I’ve also written in another post about the importance for me, in late recovery, of little food habits that were ‘unhealthy’ in gently flagrant ways, like having a biscuit or two with tea in bed before breakfast for some months. That was good and right for me then, although and because it was never going to be a lifelong thing. (I say ‘it was never going to be’ with the benefit of hindsight; at the time, it was crucial not to put a time limit on it, not to treat it as anything other than ‘this is good’.) Learning how to allow yourself to eat biscuits in bed, or whatever your personal equivalent is, is a crucial part of the process of discarding all that anorexia means for your life.

I’m sure everyone who comes out of the Mando clinic signed off as in remission, and who gets confirmed as fully recovered five years later, and who leads a life thereafter in which eating is a source of happiness and stability, learns many such happy lessons in rule-breaking and its liberating effects. The precise timeline for doing more of this kind of rebellion, or attending more to your speed of eating speed or your feelings of fullness, or just focusing on eating more, is both only very partially understood and bound to vary depending on the individual and their context. As I’ve explained here, I’m not of the opinion that eating limitlessly from the outset is likely to be conducive to full recovery, but I do absolutely think that deliberately frivolous foody additions to a daily routine can be worth their weight in cookie dough.

Now and Forever; You and Everyone Else

In all of this, I think we end up confirming a principle that so often seems key to what recovery from anorexia is: don’t expect now to be forever. In other words, don’t expect recovery to be immediate. Or, different rules apply now from those that will later.

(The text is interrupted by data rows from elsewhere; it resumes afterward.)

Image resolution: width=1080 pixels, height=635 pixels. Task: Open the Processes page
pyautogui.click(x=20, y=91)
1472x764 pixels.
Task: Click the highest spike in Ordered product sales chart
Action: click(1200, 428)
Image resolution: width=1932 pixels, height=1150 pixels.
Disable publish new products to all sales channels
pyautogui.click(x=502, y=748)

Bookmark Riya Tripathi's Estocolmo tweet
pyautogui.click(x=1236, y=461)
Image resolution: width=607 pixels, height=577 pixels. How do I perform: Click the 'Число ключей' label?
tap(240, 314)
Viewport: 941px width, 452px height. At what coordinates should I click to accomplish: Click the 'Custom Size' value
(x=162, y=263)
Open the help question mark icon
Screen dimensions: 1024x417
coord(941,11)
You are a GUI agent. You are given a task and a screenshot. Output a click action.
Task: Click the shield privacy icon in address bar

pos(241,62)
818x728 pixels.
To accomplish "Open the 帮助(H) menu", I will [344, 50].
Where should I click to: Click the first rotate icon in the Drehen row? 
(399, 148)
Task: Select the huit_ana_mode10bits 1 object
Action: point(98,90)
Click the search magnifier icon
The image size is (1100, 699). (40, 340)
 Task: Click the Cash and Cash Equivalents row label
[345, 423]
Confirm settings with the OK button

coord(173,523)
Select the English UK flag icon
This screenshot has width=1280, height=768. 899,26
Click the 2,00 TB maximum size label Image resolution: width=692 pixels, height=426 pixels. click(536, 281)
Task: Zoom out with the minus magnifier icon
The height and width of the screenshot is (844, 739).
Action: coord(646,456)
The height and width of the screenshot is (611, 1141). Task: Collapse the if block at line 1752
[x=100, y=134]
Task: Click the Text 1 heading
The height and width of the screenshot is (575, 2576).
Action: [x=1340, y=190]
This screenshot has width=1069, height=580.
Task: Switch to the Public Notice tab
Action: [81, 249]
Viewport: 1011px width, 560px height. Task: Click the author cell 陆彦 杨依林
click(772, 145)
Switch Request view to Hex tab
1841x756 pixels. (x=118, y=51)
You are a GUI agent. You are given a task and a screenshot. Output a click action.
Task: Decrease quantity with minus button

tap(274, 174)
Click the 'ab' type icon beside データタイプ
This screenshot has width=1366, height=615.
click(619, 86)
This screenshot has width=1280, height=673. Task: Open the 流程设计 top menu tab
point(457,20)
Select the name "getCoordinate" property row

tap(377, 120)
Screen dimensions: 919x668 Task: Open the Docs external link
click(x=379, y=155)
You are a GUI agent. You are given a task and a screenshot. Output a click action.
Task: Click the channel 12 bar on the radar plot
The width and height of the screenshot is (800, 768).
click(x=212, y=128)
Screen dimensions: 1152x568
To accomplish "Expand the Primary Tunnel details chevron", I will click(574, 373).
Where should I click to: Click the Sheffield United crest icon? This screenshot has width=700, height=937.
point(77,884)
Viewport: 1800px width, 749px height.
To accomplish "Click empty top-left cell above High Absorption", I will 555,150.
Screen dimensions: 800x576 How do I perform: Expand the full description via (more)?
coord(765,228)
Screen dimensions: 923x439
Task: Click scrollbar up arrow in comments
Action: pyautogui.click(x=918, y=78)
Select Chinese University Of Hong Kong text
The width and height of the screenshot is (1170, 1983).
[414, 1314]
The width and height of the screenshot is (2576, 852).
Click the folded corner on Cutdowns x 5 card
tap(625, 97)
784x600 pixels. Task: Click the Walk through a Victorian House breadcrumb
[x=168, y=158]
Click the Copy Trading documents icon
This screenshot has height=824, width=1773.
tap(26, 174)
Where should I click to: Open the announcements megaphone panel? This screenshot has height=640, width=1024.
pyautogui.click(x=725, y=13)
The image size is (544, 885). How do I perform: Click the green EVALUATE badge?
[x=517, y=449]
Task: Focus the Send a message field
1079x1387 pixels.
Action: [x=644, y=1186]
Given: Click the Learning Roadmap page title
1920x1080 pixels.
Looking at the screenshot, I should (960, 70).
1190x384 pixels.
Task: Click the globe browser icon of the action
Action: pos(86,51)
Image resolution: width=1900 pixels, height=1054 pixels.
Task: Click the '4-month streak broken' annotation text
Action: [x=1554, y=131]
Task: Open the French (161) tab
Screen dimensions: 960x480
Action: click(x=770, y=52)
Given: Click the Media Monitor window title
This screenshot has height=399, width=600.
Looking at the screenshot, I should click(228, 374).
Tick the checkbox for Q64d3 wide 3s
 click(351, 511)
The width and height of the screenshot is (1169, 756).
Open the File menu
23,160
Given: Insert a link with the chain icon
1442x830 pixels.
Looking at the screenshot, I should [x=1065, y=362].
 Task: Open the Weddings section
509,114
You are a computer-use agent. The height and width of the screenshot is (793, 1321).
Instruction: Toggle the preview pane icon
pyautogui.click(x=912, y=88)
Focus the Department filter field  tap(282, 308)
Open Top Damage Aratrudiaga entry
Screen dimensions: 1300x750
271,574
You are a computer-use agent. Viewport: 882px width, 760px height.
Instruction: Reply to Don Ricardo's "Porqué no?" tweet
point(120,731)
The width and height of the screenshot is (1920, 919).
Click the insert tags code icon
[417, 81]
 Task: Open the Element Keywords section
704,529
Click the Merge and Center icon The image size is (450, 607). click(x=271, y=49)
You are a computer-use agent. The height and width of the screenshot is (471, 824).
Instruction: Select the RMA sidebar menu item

And there’s another central principle too, one which can feel equally uncomfortable at times: generalisations can be made, but only up to a certain point. Or: you are neither completely different from everyone else, nor completely the same. This means we can perceive layers of generality on top of which sit layers of contextual and individual variation. One of the key contextual layers must be the recovery format: solo or medically/therapeutically supported. We shouldn’t expect the optimal solutions for the two to be identical, just as we shouldn’t expect them to be unrelated. And for the solo context, other individual factors will carry more weight, because more depends on the individual: so personality variables, financial situation, living environment, other health problems, etc. will all shape what changes can be undertaken and maintained to full recovery. And of course, not least of these is the fact that an individual who has the support of a therapist, counsellor, nutritionist, or other helpful person will be able to take on different types and amount of change at different times from the person who doesn’t. There is no universal solution, but equally there are common principles that do always apply, and need to be operationalised in a context-sensitive way. Even the most systematic treatment protocol will have some degree of individualisation in some of its details.

In Conclusion

The upshot is, then: please seek out professional help if you can. Seek out evidence-based professional help if you can. And if you need some way to get started in the absence of such help, there are probably few better ways than simply starting eating more and carrying on doing so until you feel able to make other changes too.

The difference between eating differently and eating more isn’t as great as it might seem, not just because the body and its behaviours are so tightly interlinked, but because after all, eating more is eating differently – and eating differently in the way anorexia hates most. Embrace it and marvel at the new shapes and colours that come into being when you make this little turn of the kaleidoscope.

References

Södersten, P., Nergårdh, R., Bergh, C., Zandian, M., and Scheurink, A. (2008). Behavioral neuroendocrinology and treatment of anorexia nervosa. Frontiers in Neuroendocrinology29(4), 445-462. Direct PDF download (final version) here.

Keys, A., Brožek, J., Henschel, A., Mickelsen, O., and Taylor, H.L. (1950). The biology of human starvation. 2 vols. University of Minnesota Press. Amazon preview of Vol. 2 here.